**Exercise tasks:**
**a.** Decide whether each statement below agrees with the logistic regression passage. Answer yes or no for each and quote the deciding words.
(i) The Newton–Raphson algorithm is offered as one example of a numerical procedure for computing the MLE.
(ii) The numerical examples will use an R function.
(iii) The later discussion considers a random walk with steps 1 or -1.
**b.** Reproduce the stretch of the logistic regression passage from "In both variants" through "steps 1 or 0.", word for word.
:: Reading passage ::
In both variants the model can be treated in the framework of logistic regression model. Then, both the 1-st and 2-nd derivatives of L are tractable and the MLE as well as the asymptotic variance of estimates can be computed with the aid of a convenient numerical procedure (e.g. the Newton–Raphson algorithm). In fact, these algorithms are included standardly in data-analysis software packages, mostly as a part of methods for generalized linear models. Numerical examples presented here will utilize the Matlab function glmfit.m.

In the sequel we shall deal just with the first model type considering the random walk with steps 1 or 0.
:::
:: Source material ::
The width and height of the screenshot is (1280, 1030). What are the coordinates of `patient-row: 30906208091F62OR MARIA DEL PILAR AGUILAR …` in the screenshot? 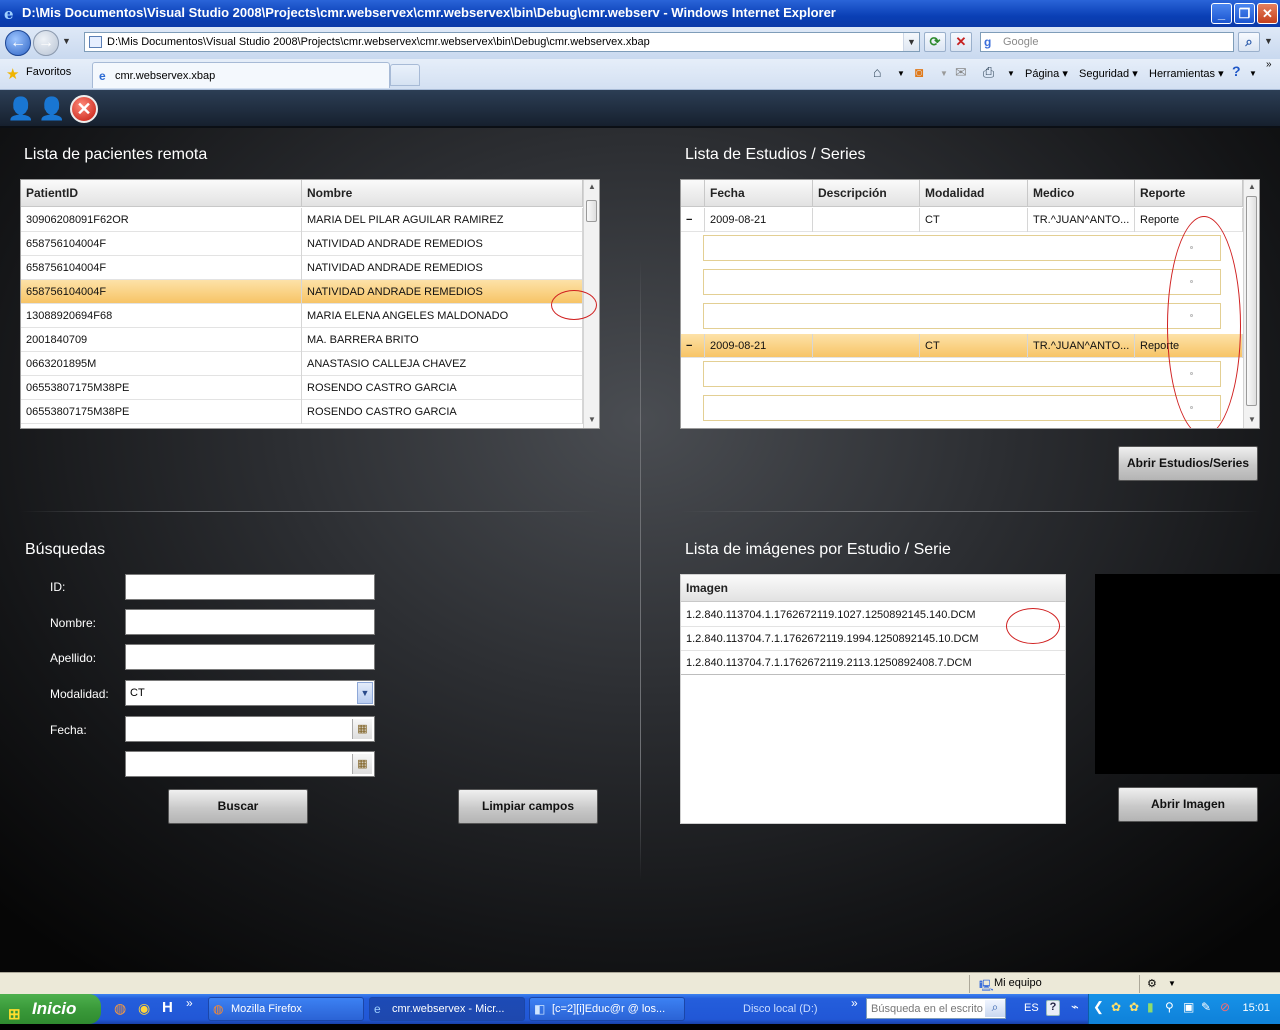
:::
**Responses per task:**
**a.**
(i) Yes: "with the aid of a convenient numerical procedure (e.g. the Newton–Raphson algorithm)"
(ii) No: "Numerical examples presented here will utilize the Matlab function glmfit.m."
(iii) No: "considering the random walk with steps 1 or 0"

**b.**
In both variants the model can be treated in the framework of logistic regression model. Then, both the 1-st and 2-nd derivatives of L are tractable and the MLE as well as the asymptotic variance of estimates can be computed with the aid of a convenient numerical procedure (e.g. the Newton–Raphson algorithm). In fact, these algorithms are included standardly in data-analysis software packages, mostly as a part of methods for generalized linear models. Numerical examples presented here will utilize the Matlab function glmfit.m.

In the sequel we shall deal just with the first model type considering the random walk with steps 1 or 0.